Use this sparingly—most DML can still be expressed fluently—but it’s there when you need UPSERT, vendor-specific syntax, or window functions.

6.2 · ACID-safe batches (transactions)

$pdo->beginTransaction();
try {
    $orders->save($order);        // repository call #1
    $invoices->save($invoice);    // repository call #2

    $pdo->commit();               // ⬆️ all OK → commit once
} catch (\Throwable $e) {
    $pdo->rollBack();             // ⬅️ anything failed → revert
    throw $e;                      // bubble up for logging/HTTP 500
}

Because repositories ultimately call QueryBuilder, they share the same PDO handle—so any save()/delete() made inside the block is covered by the transaction.

6.3 · Macros: extending the DSL

If you need the same clause in multiple queries, register a macro once and reuse it everywhere.

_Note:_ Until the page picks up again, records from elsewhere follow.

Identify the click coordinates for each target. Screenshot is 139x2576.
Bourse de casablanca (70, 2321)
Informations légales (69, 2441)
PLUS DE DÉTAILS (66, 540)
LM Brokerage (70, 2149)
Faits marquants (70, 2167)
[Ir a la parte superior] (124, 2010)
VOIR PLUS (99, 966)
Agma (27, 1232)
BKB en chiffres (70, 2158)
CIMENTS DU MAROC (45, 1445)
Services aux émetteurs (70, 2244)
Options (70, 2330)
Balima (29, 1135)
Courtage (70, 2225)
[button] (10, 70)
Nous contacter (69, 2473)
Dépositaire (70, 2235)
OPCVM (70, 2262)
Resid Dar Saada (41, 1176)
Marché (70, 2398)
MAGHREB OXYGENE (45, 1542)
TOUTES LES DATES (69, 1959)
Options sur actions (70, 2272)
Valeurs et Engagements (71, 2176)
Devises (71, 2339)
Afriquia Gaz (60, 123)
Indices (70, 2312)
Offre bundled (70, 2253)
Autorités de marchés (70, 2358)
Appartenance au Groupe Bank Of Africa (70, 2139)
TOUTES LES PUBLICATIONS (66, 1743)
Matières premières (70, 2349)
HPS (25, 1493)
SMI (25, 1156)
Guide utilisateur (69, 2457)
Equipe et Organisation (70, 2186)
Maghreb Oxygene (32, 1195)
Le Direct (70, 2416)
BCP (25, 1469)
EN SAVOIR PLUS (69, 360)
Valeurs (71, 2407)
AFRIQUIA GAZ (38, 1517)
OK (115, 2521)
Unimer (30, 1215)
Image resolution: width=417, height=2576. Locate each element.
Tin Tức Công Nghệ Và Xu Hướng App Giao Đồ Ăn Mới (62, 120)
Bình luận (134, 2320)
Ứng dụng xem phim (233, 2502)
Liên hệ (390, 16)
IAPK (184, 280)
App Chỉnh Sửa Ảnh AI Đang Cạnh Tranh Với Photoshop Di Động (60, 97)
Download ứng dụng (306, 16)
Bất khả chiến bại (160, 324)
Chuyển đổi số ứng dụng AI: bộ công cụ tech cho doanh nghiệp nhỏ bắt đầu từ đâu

The builder exposes a static macro() when you pull in the optional Macroable trait:

use MonkeysLegion\Query\QueryBuilder;
use MonkeysLegion\Query\Concerns\Macroable;

QueryBuilder::macro('isActive', function () {
    /** @var QueryBuilder $this */
    return $this->where('status', '=', 'active');
});

Now every builder inherits the new verb:

$activeUsers = $qb->select('*')
                  ->from('users')
                  ->isActive()          // 👈 macro
                  ->fetchAll(App\Entity\User::class);

Macros are chainable—return $this or a new builder instance. Think of them as query scopes: ->published(), ->forYear(2025), ->visibleTo($user) … whatever your domain needs.